Effect of carbon nanotubes addition on electrochemical performance and thermal stability of Li4Ti5O12 anode in commercial LiMn2O4/Li4Ti5O12 full-cell

• Published in: Chinese chemical letters Vol. 26; no. 12; pp. 1529 - 1534
• Main Authors: Deng, Liang, Yang, Wen-Hui, Zhou, Shao-Xiong, Chen, Ji-Tao
• Format: Journal Article
• Language: English
• Published: Elsevier B.V 01.12.2015
• Subjects: Carbon nanotubes; High-rate performance; Lithium titanate; Thermal stability; Carbon nanotubes; High-rate performance; Lithium titanate; Thermal stability
• ISSN: 1001-8417; 1878-5964
• DOI: 10.1016/j.cclet.2015.06.009

This solid-state based synthesis route of LTO/CNTs composite materials is suitable for commercial production.
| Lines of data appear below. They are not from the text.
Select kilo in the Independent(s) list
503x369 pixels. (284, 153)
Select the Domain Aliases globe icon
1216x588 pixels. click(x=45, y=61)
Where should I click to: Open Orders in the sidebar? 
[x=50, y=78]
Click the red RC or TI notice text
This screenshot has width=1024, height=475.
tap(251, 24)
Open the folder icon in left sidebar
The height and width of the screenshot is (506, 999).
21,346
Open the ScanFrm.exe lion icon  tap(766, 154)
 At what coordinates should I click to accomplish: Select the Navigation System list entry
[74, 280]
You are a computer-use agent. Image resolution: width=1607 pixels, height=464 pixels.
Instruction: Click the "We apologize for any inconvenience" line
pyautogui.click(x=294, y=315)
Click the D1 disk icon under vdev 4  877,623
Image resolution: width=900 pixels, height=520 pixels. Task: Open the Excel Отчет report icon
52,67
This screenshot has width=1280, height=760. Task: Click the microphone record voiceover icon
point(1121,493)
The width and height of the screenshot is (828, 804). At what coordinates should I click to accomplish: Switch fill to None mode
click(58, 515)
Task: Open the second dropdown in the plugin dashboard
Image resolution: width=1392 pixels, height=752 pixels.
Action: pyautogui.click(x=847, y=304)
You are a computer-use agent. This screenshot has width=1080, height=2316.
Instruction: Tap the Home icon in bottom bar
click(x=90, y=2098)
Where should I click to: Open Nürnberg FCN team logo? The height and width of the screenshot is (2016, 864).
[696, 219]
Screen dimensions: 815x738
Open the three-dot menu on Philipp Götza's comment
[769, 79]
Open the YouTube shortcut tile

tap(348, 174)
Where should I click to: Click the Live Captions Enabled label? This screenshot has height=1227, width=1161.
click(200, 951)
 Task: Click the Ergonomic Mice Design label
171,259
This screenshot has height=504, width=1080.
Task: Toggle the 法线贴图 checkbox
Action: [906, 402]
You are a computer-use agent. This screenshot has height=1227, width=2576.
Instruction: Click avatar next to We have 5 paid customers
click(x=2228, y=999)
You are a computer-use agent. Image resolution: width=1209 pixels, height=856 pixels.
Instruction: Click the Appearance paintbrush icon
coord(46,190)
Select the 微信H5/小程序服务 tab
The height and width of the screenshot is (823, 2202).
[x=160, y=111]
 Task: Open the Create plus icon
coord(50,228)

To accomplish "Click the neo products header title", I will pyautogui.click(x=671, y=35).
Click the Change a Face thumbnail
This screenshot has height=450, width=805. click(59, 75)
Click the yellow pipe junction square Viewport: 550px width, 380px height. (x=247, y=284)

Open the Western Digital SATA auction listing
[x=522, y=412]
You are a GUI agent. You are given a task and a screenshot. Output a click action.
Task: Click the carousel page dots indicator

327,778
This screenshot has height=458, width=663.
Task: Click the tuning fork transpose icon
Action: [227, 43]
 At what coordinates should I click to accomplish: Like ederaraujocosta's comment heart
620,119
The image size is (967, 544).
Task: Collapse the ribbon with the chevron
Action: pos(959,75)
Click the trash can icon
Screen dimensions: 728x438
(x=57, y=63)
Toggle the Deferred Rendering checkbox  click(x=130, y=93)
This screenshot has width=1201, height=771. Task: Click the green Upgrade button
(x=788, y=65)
Medium quantity of CNTs addition is optimal to improve the thermal stability of LMO/LTO full-cell, and excessive CNTs addition could interfere with the crystallite growing of LTO during calcination process. Li4Ti5O12 (LTO)/carbon nanotubes (CNTs) composite material is synthesized based on a solid-state method by sand-milling, spray-drying and calcining at 850°C under N2 flow. The LTO/CNTs samples with 1wt% and 3wt% weight ratio of CNTs addition and the pristine LTO sample are prepared. The rate performance and the thermal stability of these samples are investigated based on LiMn2O4 (LMO)/LTO full-cell. The results show that the weight ratio of CNTs addition has distinct effect on LTO performances. The composite materials of LTO composited CNTs have better performance at high-rate due to the intercalation enhancement by conductive network of CNTs. At second, the overcharging temperature response of the cell's surface with 1wt% CNTs addition is the lowest. The particle size distribution is measured and the most uniform particles are obtained with 1wt% CNTs addition. This trend could explain that the medium quantity of CNTs is optimal to improve the heat and mass transfer and prevent the problems of crystallite growing interference and aggregation during the calcination process.